Lukaszek
Trzymałem większość moich różyczek pod doświetleniem w temp. ok 29 stopni. Pierwszą ich partię wymieniłem na początku stycznia i te odstawiłem na wypoczynek do jasnego pomieszczenia o temp. 18 stopni. Druga partia różyczek stała w boksie do końca marca i potem również miała okres spoczynku.
Prawie wszystkie rośliny zgubiły liście (zauważyłem, że są one mniej trwałe od liści wyrośniętych na słońcu)
Rośliny z drugiej partii dopiero puszczają młode listki. Wystawienie roślin z boksu jest dla nich szokiem przejście z temp. 30 stopni do 18 stopni powoduje żółknięcie i opadanie liści i tylko kilku roślinom udało się zatrzymać liście wyrośnięte pod lampami.
W związku z tym nie powinieneś martwić się, że Twoje rośliny stanęły czy gubią liście, bo muszą odreagować stres i przyzwyczaić się do nowych warunków.
Trzymanie ich "pod kloszem" przynosi mimo wszystko dużo pozytywów.

────────────────

■ O TYM ZADANIU:
Wypisz dosłownie z tekstu o różyczkach fragment zaczynający się od „Rośliny z drugiej” i kończący na „wyrośnięte pod lampami.”. Wykaz poniżej nie ma związku z tekstem o różyczkach.

■ ZAPISANE DANE:
────────────────

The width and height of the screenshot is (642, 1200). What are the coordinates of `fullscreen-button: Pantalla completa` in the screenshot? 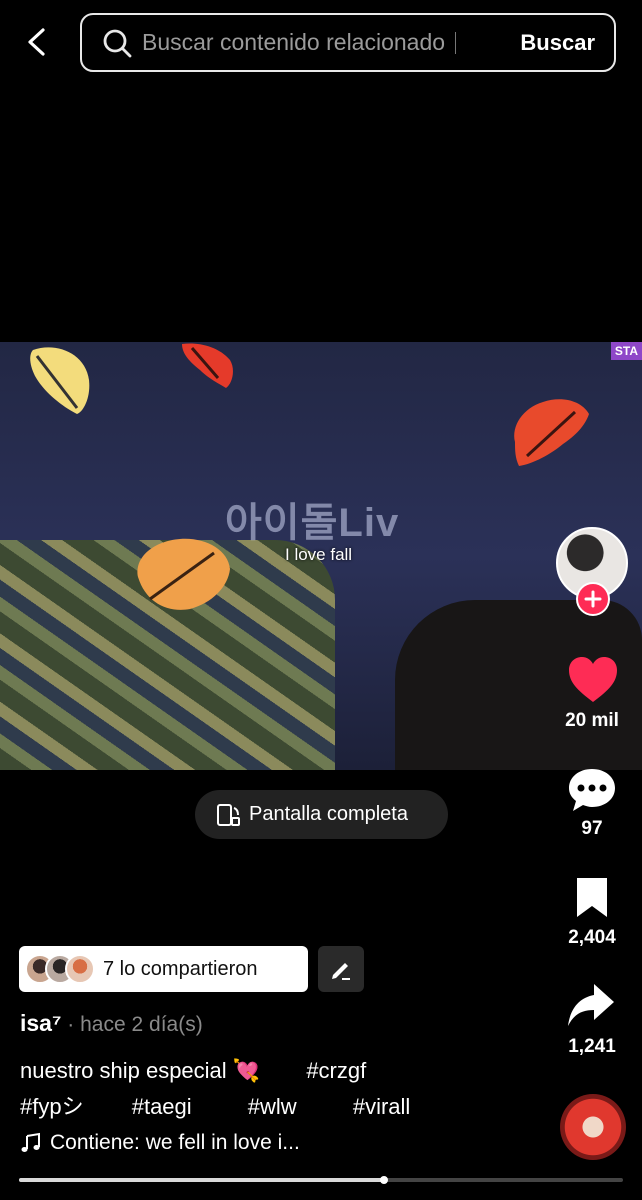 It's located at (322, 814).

────────────────

■ WYNIK ZADANIA:
Rośliny z drugiej partii dopiero puszczają młode listki. Wystawienie roślin z boksu jest dla nich szokiem przejście z temp. 30 stopni do 18 stopni powoduje żółknięcie i opadanie liści i tylko kilku roślinom udało się zatrzymać liście wyrośnięte pod lampami.